Irak wirft der Ukraine Beteiligung an Angriffen auf seinem Territorium vor - Kyjiw weist Anschuldigungen zurück
"Es gibt keine Tatsachen oder Beweise, die solche Anschuldigungen belegen, was der irakische Beamte selbst in seinem Interview zugegeben hat“, hieß es in einer Stellungnahme des Außenministeriums.
Die irakischen Behörden hätten vor diesen öffentlichen Anschuldigungen keine entsprechenden Informationen an die Ukraine über diplomatische Kanäle übermittelt, hieß es. Die Vorwürfe seien in einem Fernsehinterview geäußert worden.

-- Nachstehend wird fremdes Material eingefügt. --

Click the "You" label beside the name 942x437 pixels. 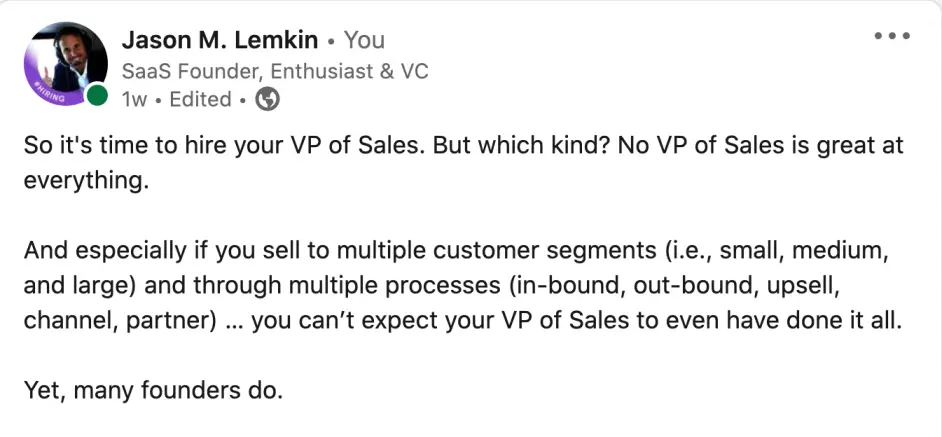pos(364,41)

„Wir halten es für unzulässig und verantwortungslos, wenn ein hochrangiger Beamte eines freundlichen Staates solche Behauptungen ohne jegliche Beweise öffentlich verbreitet. Das widerspricht den Grundsätzen des gegenseitigen Respekts und schadet den ukrainisch- irakischen Beziehungen“, wird in der Stellungnahme betont.

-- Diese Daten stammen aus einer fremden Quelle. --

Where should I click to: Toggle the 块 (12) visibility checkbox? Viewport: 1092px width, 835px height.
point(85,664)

Der Berater des irakischen Präsidenten für nationale Sicherheit, Qasim Al-Aboudi, erklärte in einem Interview mit dem Sender Dijlah, die Polizei habe „eine beschränkte Anzahl“ von Personen festgenommen, die Angriffe auf mehrere Objekte im Irak durchführten. Bei einem Verhör sollen sie zugegeben haben, „im Auftrag der Ukraine zu agieren“. Dabei nannte Al-Aboudi keine Details.